COMPLETE THE FOLLOWING:
[a] In the email thread about sink support, rewrite the passage between "Yes, we propose" and "cheap to support speculative execution for SinkFunction.", inclusive, changing "speculative execution" to "speculative processing" throughout.
[b] Extend the email thread about speculative execution for sinks, picking up right after its final line.

Hi Martijn,

Thanks for your feedback!

Yes, we propose to support speculative execution for SinkFunction.
1. From the perspective of compatibility, SinkFunction is the most original
Sink implementation.There are lots of implementations based on
SinkFunction, not only in Flink official codebase but also in user's
private codebase. It's a more serious issue than Sink V1. Of course we hope
users could migrate the legacy implementation to the new interface. However
migration is always hard.
2. From the perspective of cost, we don't need to do much extra work to
support speculative execution for SinkFunction. All we need to do is check
whether the SinkFunction implementation
inherits SupportsConcurrentExecutionAttempts or not. The other parts of
work are the same with Sink V2.

To summarize, it's cheap to support speculative execution for SinkFunction.
And it may allow more existing scenarios to run with speculative execution.

Thanks,
Biao /'bɪ.aʊ/



On Wed, 11 Jan 2023 at 21:22, Martijn Visser <martijnvis...@apache.org>
wrote:

> Hi Biao,
>
> Apologies for the late jumping in. My only question is about SinkFunction,
> does this imply that we want to add support for this to the SinkFunction?
> If so, I would not be in favour of that since we would like to deprecate (I
> actually thought that was already the case) the SinkFunction in favour of
> SinkV2.
>
> Besides that, I have no other comments.
>
> Best regards,
>
> Martijn
>
> On Wed, Jan 4, 2023 at 7:28 AM Jing Zhang <beyond1...@gmail.com> wrote:
>
> > Hi Biao,
> >
> > Thanks for explanation.
> >
> > +1 for the proposal.
> >
> > Best,
> > Jing Zhang
> >
> > Lijie Wang <wangdachui9...@gmail.com> 于2023年1月4日周三 12:11写道:
> >
> > > Hi Biao,
> > >
> > > Thanks for the explanation of how SinkV2  knows the right subtask
> > > attempt. I have no more questions, +1 for the proposal.
> > >
> > > Best,
> > > Lijie
> > >
> > > Biao Liu <mmyy1...@gmail.com> 于2022年12月28日周三 17:22写道:
> > >
> > > > Thanks for all your feedback!

SOURCE EXCERPT:
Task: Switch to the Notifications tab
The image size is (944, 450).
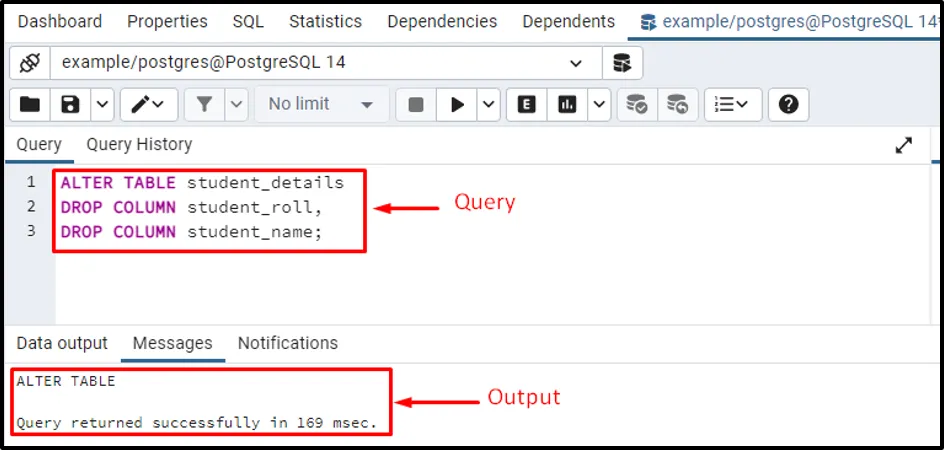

TASK RESULTS:
[a]
Yes, we propose to support speculative processing for SinkFunction.
1. From the perspective of compatibility, SinkFunction is the most original
Sink implementation.There are lots of implementations based on
SinkFunction, not only in Flink official codebase but also in user's
private codebase. It's a more serious issue than Sink V1. Of course we hope
users could migrate the legacy implementation to the new interface. However
migration is always hard.
2. From the perspective of cost, we don't need to do much extra work to
support speculative processing for SinkFunction. All we need to do is check
whether the SinkFunction implementation
inherits SupportsConcurrentExecutionAttempts or not. The other parts of
work are the same with Sink V2.

To summarize, it's cheap to support speculative processing for SinkFunction.

[b]
> > > >
> > > > To @Yuxia,
> > > >
> > > > > What the sink expect to do to isolate data produced by speculative
> > > > > executions?  IIUC, if the taks failover, it also generate a new
> > > attempt.
> > > > > Does it make difference in isolating data produced?
> > > >
> > > >
> > > > Yes there is something different from the task failover scenario. The
> > > > attempt number is more necessary for speculative execution than
> > failover.
> > > > Because there can be only one subtask instance running at the same
> time
> > > in
> > > > the failover scenario.
> > > >
> > > > Let's take FileSystemOutputFormat as an example. For the failover
> > > scenario,
> > > > the temporary directory to store produced data can be something like
> > > > "$root_dir/task-$taskNumber/". At the initialization phase, subtask
> > > deletes
> > > > and re-creates the temporary directory.
> > > >
> > > > However in the speculative execution scenario, it does not work
> because
> > > > there might be several subtasks running at the same time. These
> > subtasks
> > > > might delete, re-create and write the same temporary directory at the
> > > > same time. The correct temporary directory should be like
> > > > "$root_dir/task-$taskNumber/attempt-$attemptNumber". So it's
> necessary
> > to
> > > > expose the attempt number to the Sink implementation to do the data
> > > > isolation.
> > > >
> > > >
> > > > To @Lijie,
> > > >
> > > > > I have a question about this: does SinkV2 need to do the same
> thing?
> > > >
> > > >
> > > > Actually, yes.
> > > >
> > > > Should we/users do it in the committer? If yes, how does the commiter
> > > know
> > > > > which one is the right subtask attempt?
> > > >
> > > >
> > > > Yes, we/users should do it in the committer.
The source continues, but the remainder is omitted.